Наверняка он жутко нервничает.

Сама я сидела как на иголках, а между тем зал притих, свет стал гаснуть. Я подавилась вдохом, когда занавес поднялся, и взорам зрителей предстал оркестр. Раздались аплодисменты, потом все вновь стихло. Зал замер в ожидании… Все ждали появления юноши, которого я любила всем сердцем, и старым, и новым, любила больше всех на свете.

Звук собственного сердцебиения раздавался у меня в ушах, когда на сцену вышел Кромвель. Я стиснула мамину руку, а сама пожирала парня глазами. Смокинг сидел на нем идеально. Высокий, широкоплечий, он словно сошел с обложки модного журнала. Грянули аплодисменты. Кромвель остановился в центре сцены. При виде татуировок, выглядывавших из-за воротничка его рубашки, я перестала дышать. Серебристые колечки пирсинга поблескивали в свете прожекторов, темные волосы Кромвеля были растрепаны, как всегда. Увидев его красивое лицо, я ощутила в груди тепло.
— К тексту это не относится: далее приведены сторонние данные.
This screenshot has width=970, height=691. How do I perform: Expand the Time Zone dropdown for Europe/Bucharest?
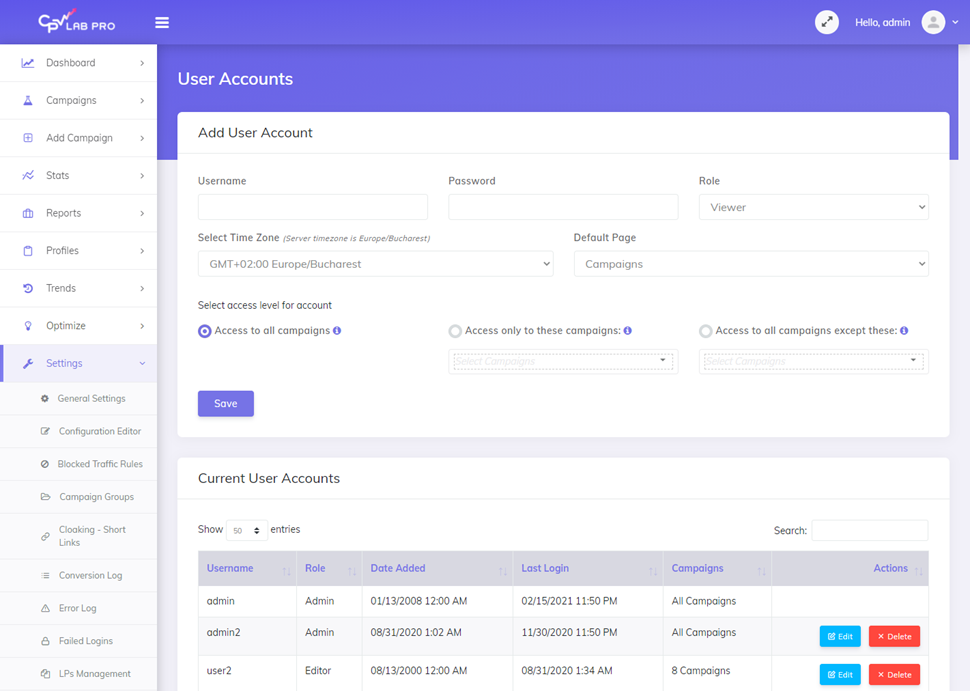pos(375,263)
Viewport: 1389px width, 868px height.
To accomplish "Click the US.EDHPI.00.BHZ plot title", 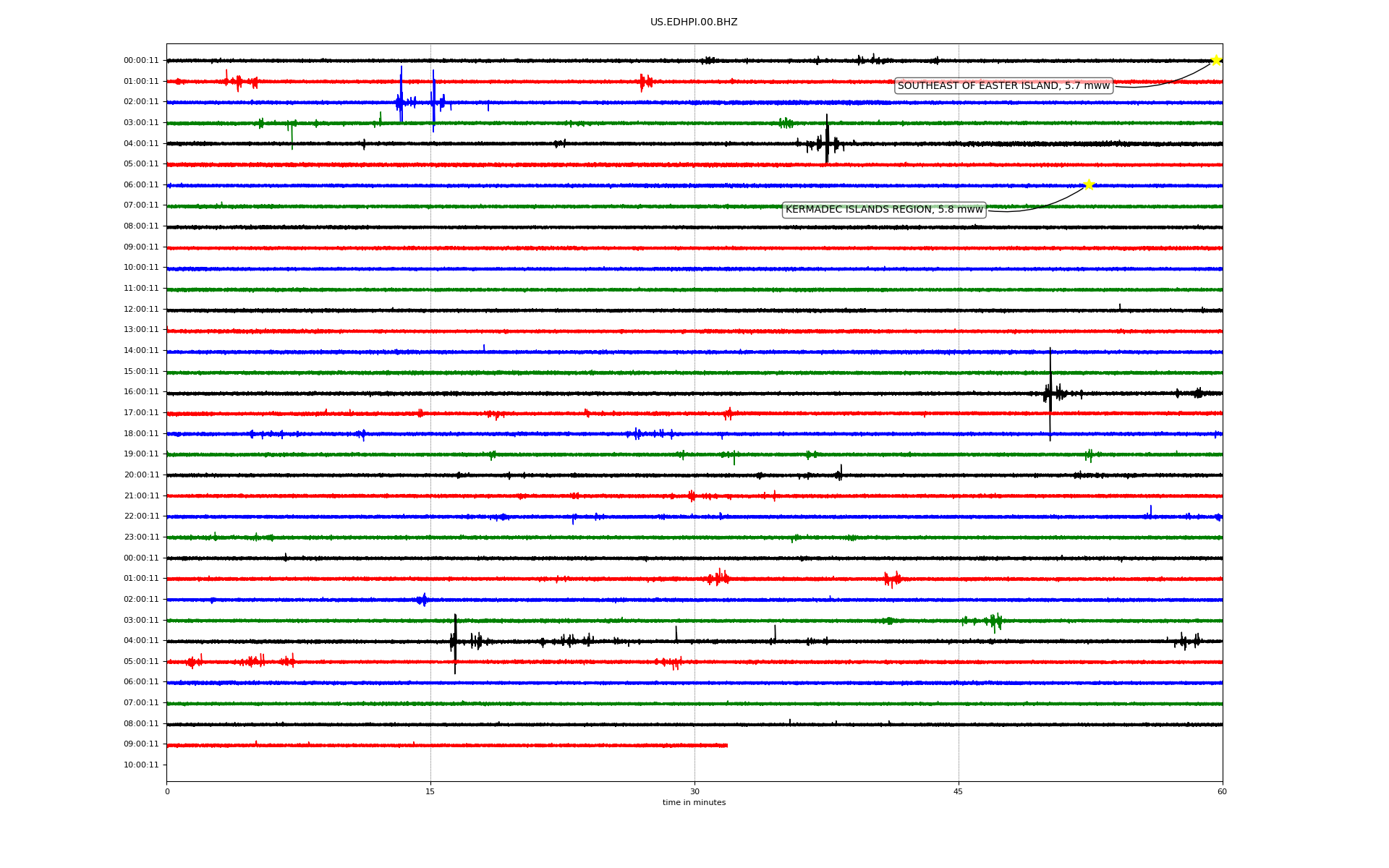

Он нервничал. Никто другой этого не заметил бы, а я видела. Я видела, как он перекатывает во рту пирсинг, как потирает ладони друг о друга. Видела, как он едва заметно щурится, привыкая к яркому свету, а потом смотрит в зрительный зал.

Взгляд его темно-синих глаз упал на меня, и я замерла, а потом плечи Кромвеля расслабились, и он выдохнул. На миг его глаза закрылись, а потом распахнулись, и он улыбнулся искренней, широкой улыбкой.
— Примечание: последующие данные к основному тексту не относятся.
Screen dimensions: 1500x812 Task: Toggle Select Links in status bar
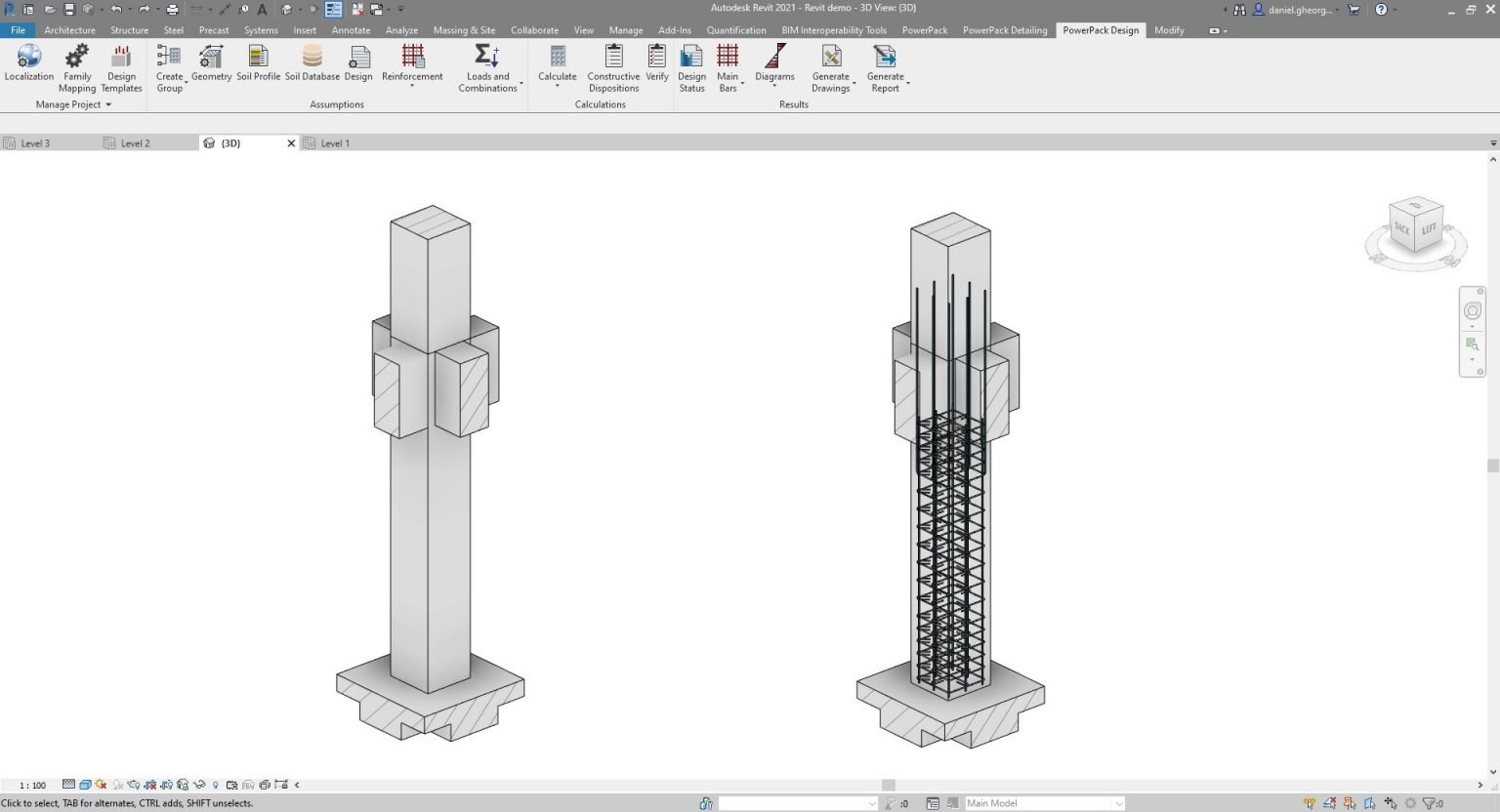[x=1310, y=803]
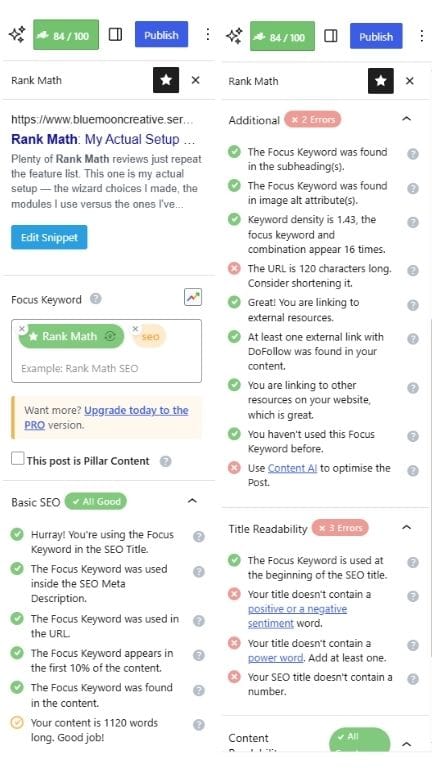Image resolution: width=432 pixels, height=768 pixels.
Task: Open help for URL is 120 characters
Action: 413,270
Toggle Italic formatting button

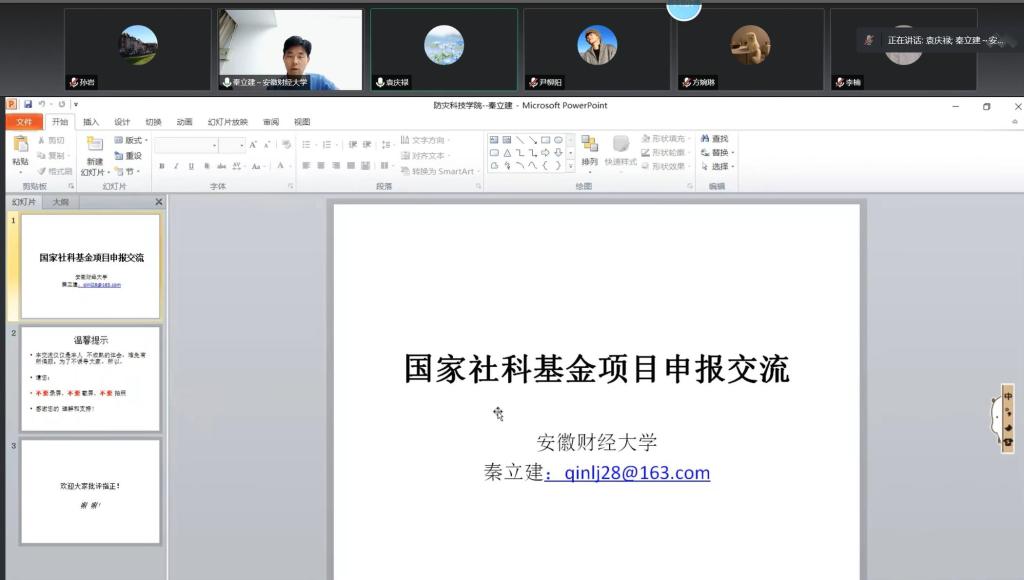(x=177, y=166)
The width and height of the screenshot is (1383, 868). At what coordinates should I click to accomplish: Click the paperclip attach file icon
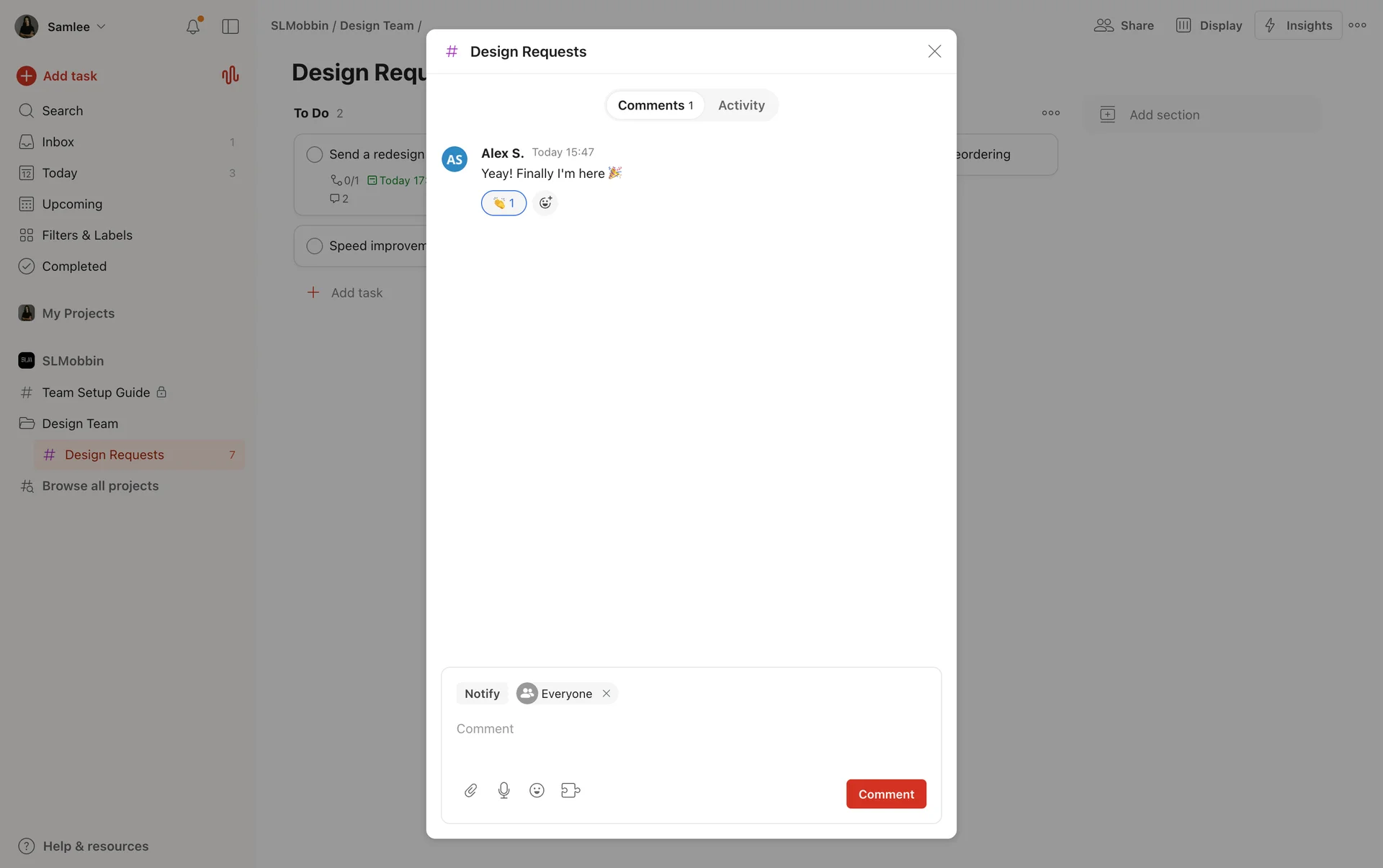[x=470, y=790]
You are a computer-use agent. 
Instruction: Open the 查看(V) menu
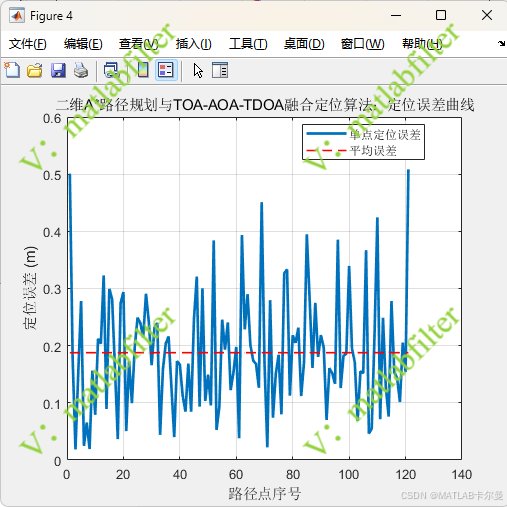tap(139, 44)
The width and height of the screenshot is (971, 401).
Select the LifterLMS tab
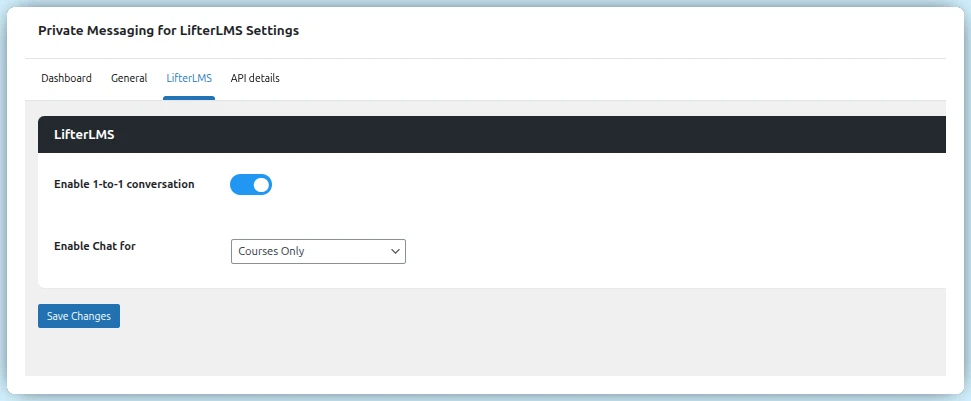189,78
В этой улыбке была любовь.

Он улыбался для меня одной.

Эта улыбка поразила меня прямо в сердце, из моих легких словно исчез весь воздух. Юноша поклонился, затем повернулся к оркестру, поднял дирижерскую палочку, и в этот миг я поняла, что вижу настоящего Кромвеля. На сцене стоял прирожденный музыкант, мастер своего дела. Оркестр ждал его сигнала, свет в зале погас.

Симфония началась с пения единственной скрипки, и я ахнула. Меня поразил не божественный звук, а установленный над оркестром экран. Черный экран, на котором вспыхивали ноты: сейчас там пульсировал треугольник.
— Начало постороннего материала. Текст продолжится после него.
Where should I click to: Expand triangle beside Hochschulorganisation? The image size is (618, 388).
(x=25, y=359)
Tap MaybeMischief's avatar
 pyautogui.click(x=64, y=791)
Кромвель показывал мне то, что видит.

Он показывал, какие цвета видит, слушая музыку.

Очарованная, я смотрела, как на экране танцуют фигуры и формы всех цветов радуги. Вот по мановению руки Кромвеля вступили струнные, деревянные и медные духовые. Широко открыв глаза, я смотрела, как Кромвель открывает передо мной свою душу, и пыталась впитать все сразу: звуки, цвета, запахи идеально звучавших инструментов. Кромвель чувствовал себя на сцене как дома, он показывал мне мир, для которого был рожден.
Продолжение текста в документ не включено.